Loren D. Estleman - Sherlock Holmes vs Dracula
BBC Radio 4: Saturday Night Theatre
Broadcast: Saturday 19th December 1981 @ 8:30 p.m.
The year is 1890. In August, the Demeter, a schooner, is discovered adrift off the English coast near Whitby Harbour, its crew missing, its murdered captain lashed to the wheel, and its only passenger is a sinister black dog. This impenetrable mystery is clearly a case for the inimitable Sherlock Holmes who is approached by Thomas Parker, on behalf of his Whitby Editor, to take up the case, which he does. But for the first time in his illustrious career, the great detective is baffled. Clearly the crew have been murdered and dumped overboard, but what can account for the captain's expression of imponderable terror and his acute loss of blood, or the ship's strange cargo -- fifty boxes of earth?
The game is afoot, and Sherlock Holmes, aided as ever by the faithful Dr. Watson, finds himself on the trail of no mortal enemy, but the arch-vampire himself -- Count Dracula...
From the impalement of the "Bloofer Lady" to the abduction of Watson's belowed wife, Mary, from the death of Rachel North, a harmless prostitute, to a terrifying conclusion on a lonely beach, this unique case is at once a glorious celebration of two of the most famous literary genres, a riveting thriller with sensational climaxes, and a tale guaranteed to delight all Holmes and Dracula lovers everywhere.
Adapted for radio by Glyn Dearman from Loren D. Estleman's 1978 novel, "Sherlock Holmes vs. Dracula".
With John Moffatt [Sherlock Holmes], Timothy West [Dr. John H. Watson], David March [Count Dracula], Aubrey Woods [Professor Van Helsing], Michael Maloney [Thomas Parker, a Journalist from Whitby], John Hollis [Ned Bridger, a Whitby Dock Worker], Katherine Parr [Mrs. Barton, the Watson's Next Door Neighbour], Noel Howlett [Mr. Caffyn, a Surgeon], Nicholas Courtney [Inspector Lestrade], Theresa Streatfield [Mary, Dr. Watson's Wife], and Frances Jeater [The Vampire].
Other parts played by members of the cast.
Directed by Glyn Dearman
Re-broadcast on Monday 21st December 1981 @ 3:02 p.m.
Bert Coules comments on the radio play:
"It's great fun; and though the production is deliberately pitched just slightly over-the-top, there are moments of very effective emotional reality. "John Moffatt is a sombre and sonorous Holmes, Timothy West is nicely (if sometimes only just) the right side of the Nigel Bruce border, and David March has a whale of a time with the Count. Aubrey Woods isn't really given much to do as van Helsing, but he does it very effectively.
Similarly, Nick (Bridger) Courtney only has one scene as Lestrade, but at least manages to present a real person and not a bumbling Scotland Yard stereotype. "My only moan might be that there's a touch too much of what radio people call the "This gun in my right hand is loaded!" syndrome - clunky dialogue-description to put across visual information: "Holmes, why are all those men gathered around that coffin? Good Lord, one of them has a wooden stake! He's going to stab her with it!"
:::
◆ Work order:
Rewrite the passage of the Sherlock Holmes vs Dracula broadcast notes that opens with the words "From the impalement" and closes with "Dracula lovers everywhere.", swapping "lonely beach" for "deserted beach".

◆ Information shown:
:::
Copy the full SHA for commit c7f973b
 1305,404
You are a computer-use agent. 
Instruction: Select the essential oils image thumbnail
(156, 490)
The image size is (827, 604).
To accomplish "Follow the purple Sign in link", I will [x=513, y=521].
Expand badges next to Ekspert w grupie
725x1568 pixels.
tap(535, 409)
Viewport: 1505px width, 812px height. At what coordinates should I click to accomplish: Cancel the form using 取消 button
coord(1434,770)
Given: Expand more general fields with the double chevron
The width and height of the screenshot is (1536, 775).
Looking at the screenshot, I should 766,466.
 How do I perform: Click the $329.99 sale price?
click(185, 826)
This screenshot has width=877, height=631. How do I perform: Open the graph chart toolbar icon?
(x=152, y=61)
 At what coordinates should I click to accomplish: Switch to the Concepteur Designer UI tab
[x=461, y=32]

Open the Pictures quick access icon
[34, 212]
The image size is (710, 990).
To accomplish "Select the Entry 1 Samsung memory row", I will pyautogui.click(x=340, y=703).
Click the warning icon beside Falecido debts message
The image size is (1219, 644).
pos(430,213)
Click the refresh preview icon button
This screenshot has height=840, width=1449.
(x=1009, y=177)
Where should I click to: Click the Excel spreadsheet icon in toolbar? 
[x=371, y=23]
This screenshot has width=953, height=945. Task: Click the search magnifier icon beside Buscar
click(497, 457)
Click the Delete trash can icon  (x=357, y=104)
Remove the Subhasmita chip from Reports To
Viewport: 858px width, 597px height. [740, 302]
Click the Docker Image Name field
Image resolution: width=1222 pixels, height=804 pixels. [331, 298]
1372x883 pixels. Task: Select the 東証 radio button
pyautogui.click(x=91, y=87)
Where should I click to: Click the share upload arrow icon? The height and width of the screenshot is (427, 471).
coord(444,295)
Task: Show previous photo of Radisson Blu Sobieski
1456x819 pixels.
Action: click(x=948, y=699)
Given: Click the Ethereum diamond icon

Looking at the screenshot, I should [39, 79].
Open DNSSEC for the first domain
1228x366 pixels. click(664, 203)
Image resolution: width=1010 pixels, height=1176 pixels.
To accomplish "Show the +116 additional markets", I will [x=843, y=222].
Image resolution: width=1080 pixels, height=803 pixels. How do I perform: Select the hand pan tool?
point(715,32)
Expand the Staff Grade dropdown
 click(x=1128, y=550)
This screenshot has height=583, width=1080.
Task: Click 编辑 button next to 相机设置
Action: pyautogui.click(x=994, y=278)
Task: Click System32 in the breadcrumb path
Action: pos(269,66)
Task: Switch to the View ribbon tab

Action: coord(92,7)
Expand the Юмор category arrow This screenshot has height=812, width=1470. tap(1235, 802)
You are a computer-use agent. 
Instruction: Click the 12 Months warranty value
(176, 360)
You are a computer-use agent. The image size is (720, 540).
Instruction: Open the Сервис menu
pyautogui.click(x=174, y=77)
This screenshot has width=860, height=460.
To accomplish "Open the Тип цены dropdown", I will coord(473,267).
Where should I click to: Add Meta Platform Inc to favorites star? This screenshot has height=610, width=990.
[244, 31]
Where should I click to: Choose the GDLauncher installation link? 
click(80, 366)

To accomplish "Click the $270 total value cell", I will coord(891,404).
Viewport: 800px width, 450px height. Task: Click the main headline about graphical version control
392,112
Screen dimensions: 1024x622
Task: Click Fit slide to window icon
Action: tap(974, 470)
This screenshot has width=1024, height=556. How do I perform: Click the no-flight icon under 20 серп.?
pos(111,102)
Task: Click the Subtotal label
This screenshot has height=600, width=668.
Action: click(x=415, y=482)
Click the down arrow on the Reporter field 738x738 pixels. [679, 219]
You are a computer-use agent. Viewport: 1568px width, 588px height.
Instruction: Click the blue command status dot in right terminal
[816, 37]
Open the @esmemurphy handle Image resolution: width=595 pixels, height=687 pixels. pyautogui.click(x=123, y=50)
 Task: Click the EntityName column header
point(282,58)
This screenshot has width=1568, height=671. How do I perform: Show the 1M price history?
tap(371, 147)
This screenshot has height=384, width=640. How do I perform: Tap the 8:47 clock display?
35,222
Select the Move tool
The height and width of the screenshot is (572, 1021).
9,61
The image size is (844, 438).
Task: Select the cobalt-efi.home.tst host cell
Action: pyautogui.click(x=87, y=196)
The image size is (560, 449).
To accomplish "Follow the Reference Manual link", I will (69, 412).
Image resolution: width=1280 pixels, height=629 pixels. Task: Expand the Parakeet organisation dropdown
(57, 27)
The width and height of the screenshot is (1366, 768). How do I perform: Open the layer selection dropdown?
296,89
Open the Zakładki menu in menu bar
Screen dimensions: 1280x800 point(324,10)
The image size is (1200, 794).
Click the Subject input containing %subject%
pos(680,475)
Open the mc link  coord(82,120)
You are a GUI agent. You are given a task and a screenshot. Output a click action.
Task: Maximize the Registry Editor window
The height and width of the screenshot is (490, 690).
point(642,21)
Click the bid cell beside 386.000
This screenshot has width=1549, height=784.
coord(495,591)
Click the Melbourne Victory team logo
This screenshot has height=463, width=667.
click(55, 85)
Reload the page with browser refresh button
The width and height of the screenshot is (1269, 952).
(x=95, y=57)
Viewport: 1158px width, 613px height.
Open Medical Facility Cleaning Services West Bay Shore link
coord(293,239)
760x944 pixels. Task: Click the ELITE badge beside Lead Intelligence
:::
◆ Finished task:
From the impalement of the "Bloofer Lady" to the abduction of Watson's belowed wife, Mary, from the death of Rachel North, a harmless prostitute, to a terrifying conclusion on a deserted beach, this unique case is at once a glorious celebration of two of the most famous literary genres, a riveting thriller with sensational climaxes, and a tale guaranteed to delight all Holmes and Dracula lovers everywhere.